Growing Pains

When one thinks of the word "twenties," there is an automatic glimmer behind the word. 

The 1920s: a period full of partying, in the grandest way. Champagne, fringe, glitter, freedom, a drunkenness, inebriation from not only alcohol, but life. 

Being in your 20s: 21, a graduation to a new kind of adulthood. The fun kind, the free kind, the independent kind. The same drunkenness, but legal, earned, and anticipated for quite some time. An end to the plan we have followed since we were 3, again, freedom. The next step. And just, fun, like all the movies and TV shows make it seem. 

No one talks about growing pains. They sound fake, like a punchline to a teen drama, or fictional coming-of-age. 

They are real. They are sad. They are depressing. And I am fully aware those are the same word. 

It seems there has always been a coverup for them. Before social media, no one talked about them. After social media, no one dared to make it seem like they were struggling after they graduated high school. Sure, we all have our fun here and there. Of course we do, we are at the age all of our elders tell us they wish they were still at, the age they tell us to "enjoy while it lasts." But I'm sure they, like we might at some point, erased the doom they felt as they started to feel truly lost in world they were put in. 

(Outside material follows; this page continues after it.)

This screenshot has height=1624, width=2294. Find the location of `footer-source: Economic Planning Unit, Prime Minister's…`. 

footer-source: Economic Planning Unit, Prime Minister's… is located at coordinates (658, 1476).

If my 20s were going how I wanted, it would look something like this: I would be living in my New York apartment, with my sweet boyfriend I fell in love with 3 years ago in the beach towns I grew up in. I would have a couple internships under my belt, pursuing my career in fashion and starting the see the world of opportunities in front of me. I may have already worked with some famous names on my mental list of idols I'm destined to meet. I would be on the brink of graduating from my small school in New York, getting a jumpstart on the job market before my peers. My apartment would be decorated with everything I absolutely adored. Colorful, weird trinkets. I would have developed my personal style to the point where I could close my eyes and pick random items and never look bad. I could come home to my two story yellow house on the street corner everyone knew and escape my bustling city life to relax in the suburbs. The beach would be five minutes away whenever I needed it. My parents would greet me with their beaming faces whenever I would walk in the door with my bags. I would've had my 21 summer here, went away for my last four months of school, and then go where ever the wind took me. 

That was how it was supposed to go. And if you've read this far, you obviously know that is the complete opposite of what happened.

A few things stayed the same: I don't know how, but I am still graduating college in a few months. Except I have earned a large portion of that degree on the computer. I love the same person I did when I had this plan formulated and did not know that it would never come to fruition. That's about it though.

This is my third week in a row getting a q-tip shoved up my nose (I actually did it myself this time). A good amount of people I know have been sick. I feel like I've been sick since July. My throat has hurt since I left that two story yellow house. I could never quite pinpoint what is was. Allergies, was the excuse I went with. 

I've had that same q-tip shoved up my nose more times than I could count on both hands. There are times that it is more of a headache to do that than others. I have a headache most days now.

I live out of a bag. A big pink Vera Bradley duffel bag my cousin once shipped to me from Colorado for my birthday (thanks Eileen). I have no other bag big enough to live out of for a whole week as I move from my mom's condo, my boyfriend's house, and my dad's condo. 

My permanent address should be my 2004 Toyota Avalon. I have decorated with zebra print seats and fuzzy dice and surf wax air fresheners to make it feel like home. 

The only place where my life is how it was is upon my neck, on my fingers, my ankle, and in my nose and ears. A golden horn hangs from my neck: my mother. A diamond encrusted bee just beneath it: the love of my life. A gold claddagh on my right ring finger, crown up: my father (his late sister, my godmother). A black onyx on my left: my Oma, my mother mother, who lost a fight to the thing that sent me home my sophomore year of college and makes me get q-tips shoved up my nose. A gold chain around my ankle, a sparkling orb hanging from it: my parents, a high school graduation gift. A pair of tiny gold hoops: another gift from the collective that was the people that raised me. A gold hoop through my nose and two diamond studs above the aforementioned: the vim and vigor of a young person being bold, defiant, and independent for the first time. 

It is the only place where everything is the same as it was, where everything is together. I carry these with me everyday. I also carry with me the pains of my growth everyday. The pain that things are changing faster than I want them to. The pain that things are changing at all. 

This is the pain burned on sight the second we can let go of it. Or maybe it doesn't work like that, we don't know, no one talks about it. And while I would love to be enjoying my twenties like they have been advertised to me, I am being crushed by the pressure of not surmounting to those expectations. 

I have never felt so isolated. Apparently, so has everyone else: 






Growing pains, like any physical pain, need to be tended to. They need love, care. It also helps when someone has experienced that pain before, so you can compare and contrast symptoms, have someone to empathize with, because they know what you have experienced. Tell me, what are the symptoms of your growing pains?